Your task: Tally the lines below that contain the word "icon". Only the number should be returned.

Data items
· · · · ·

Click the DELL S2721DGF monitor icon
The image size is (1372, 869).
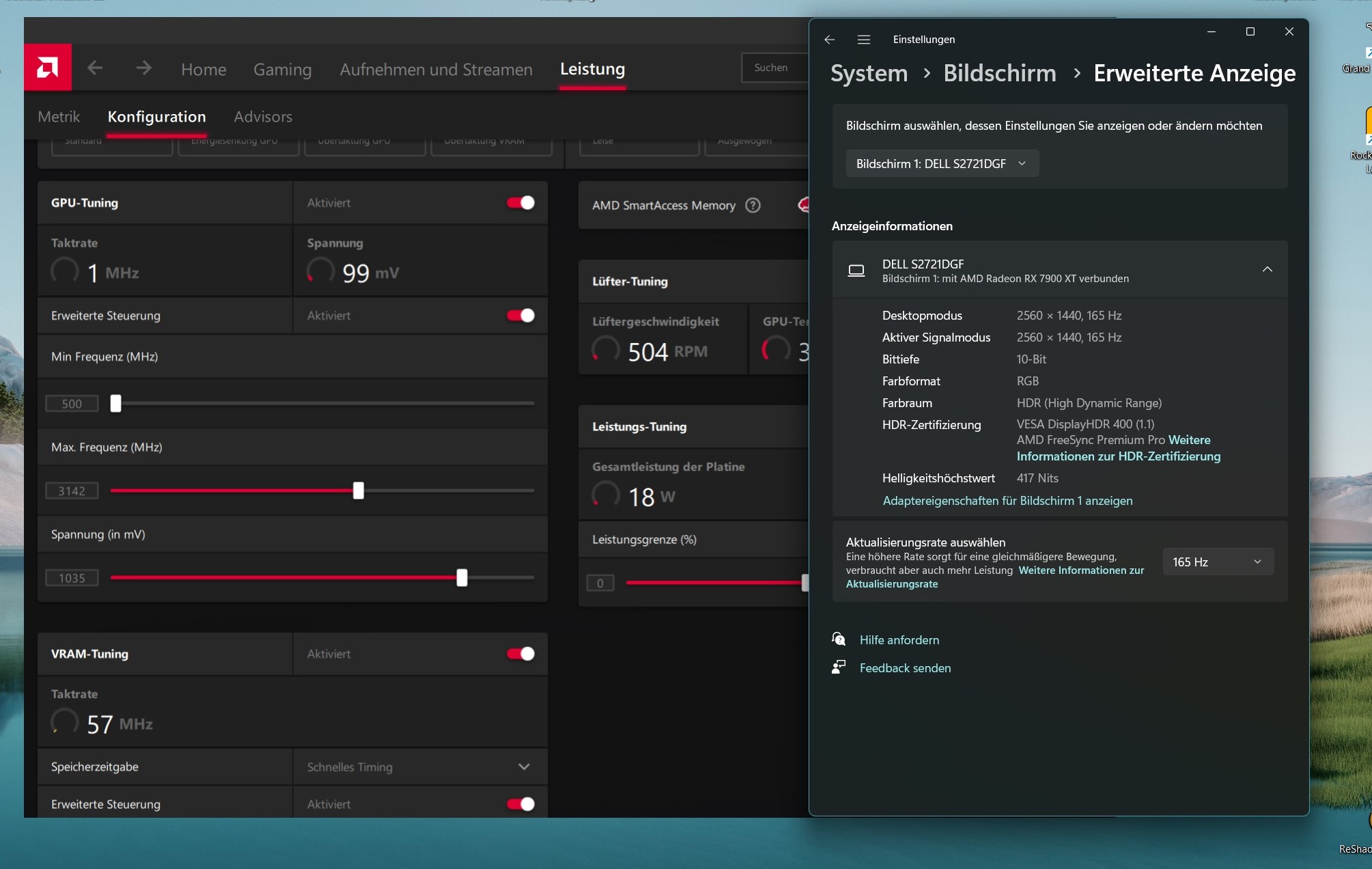(x=856, y=271)
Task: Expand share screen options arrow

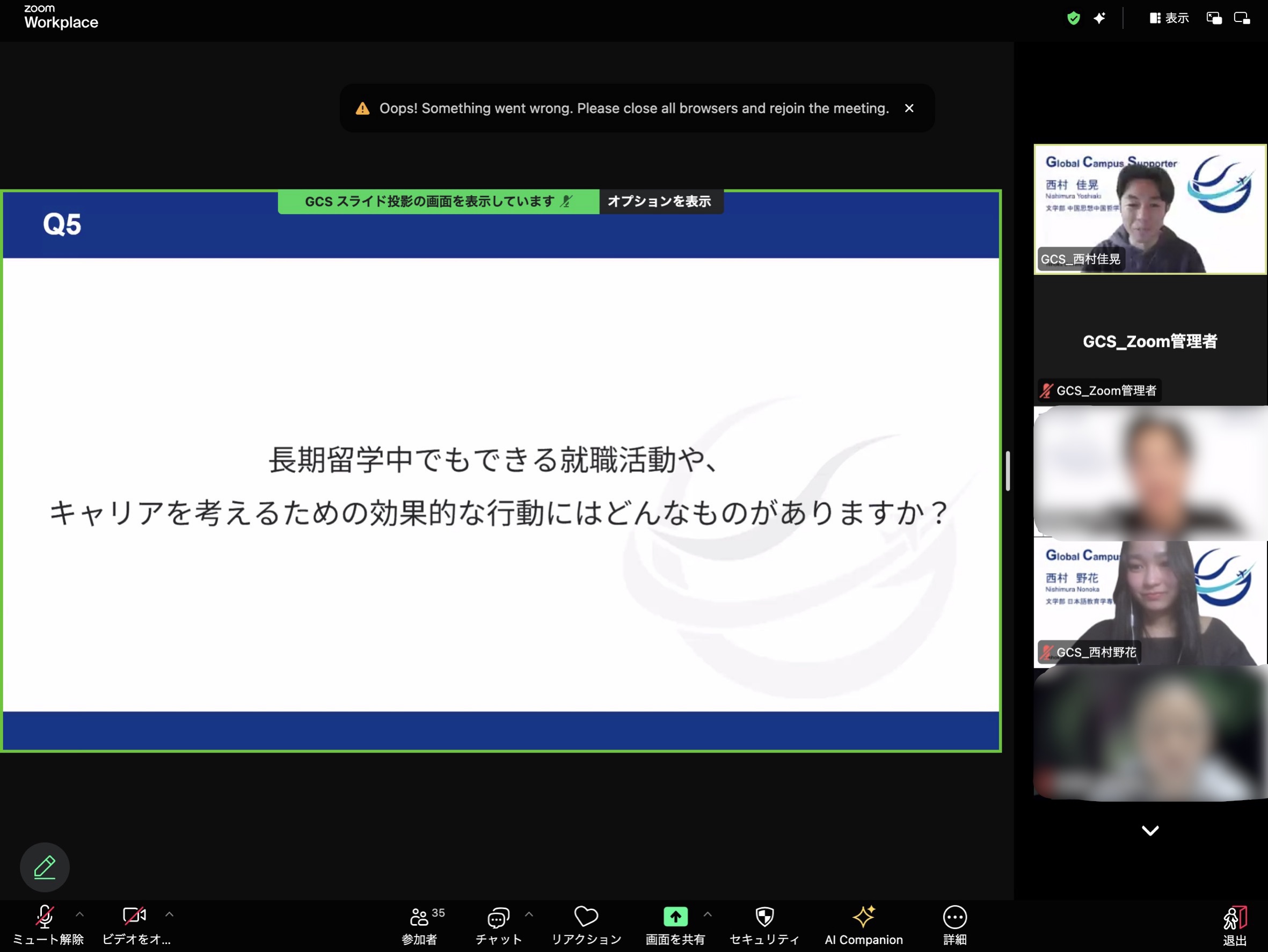Action: (x=708, y=914)

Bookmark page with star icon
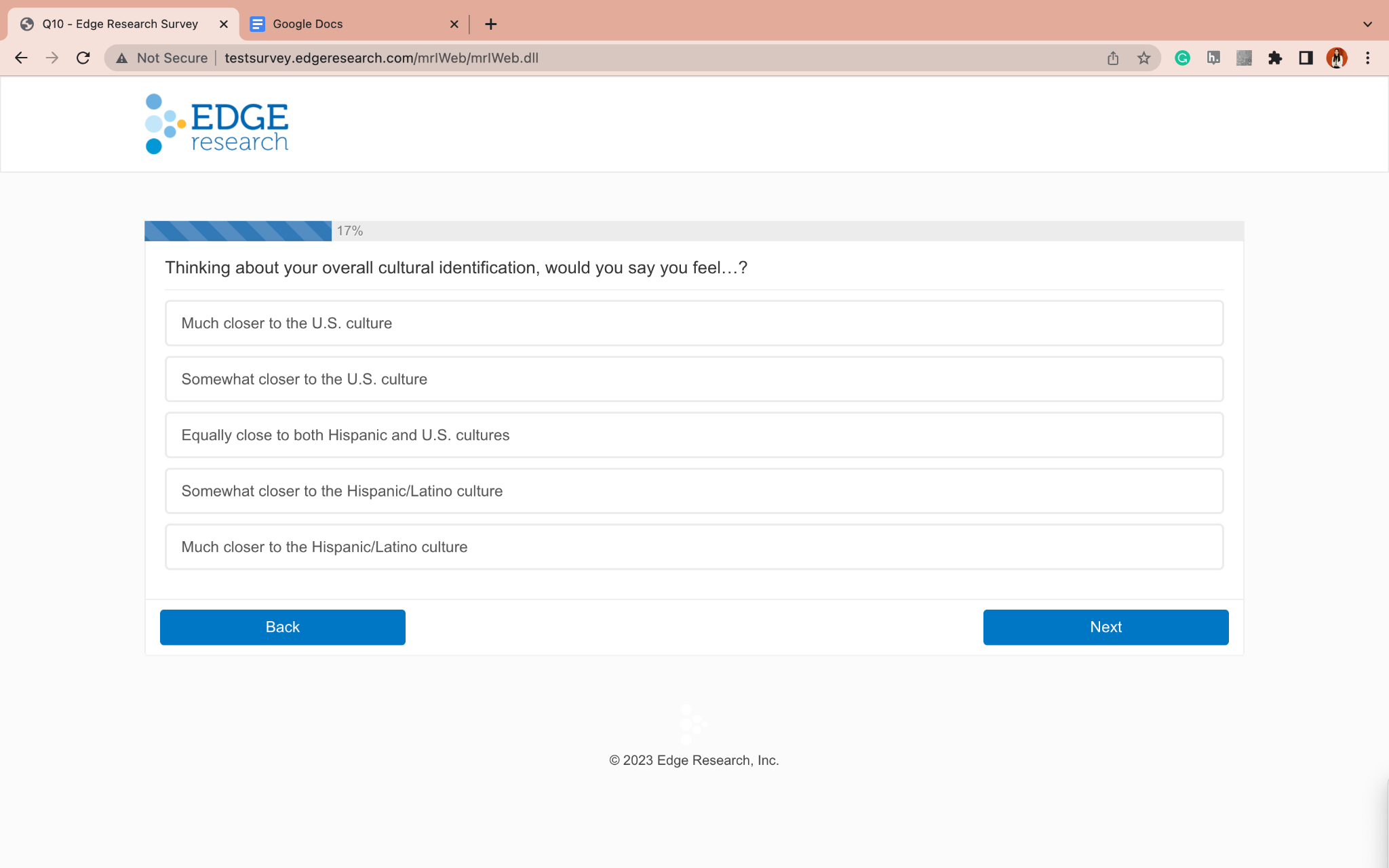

· · · · ·

Result for this task: 2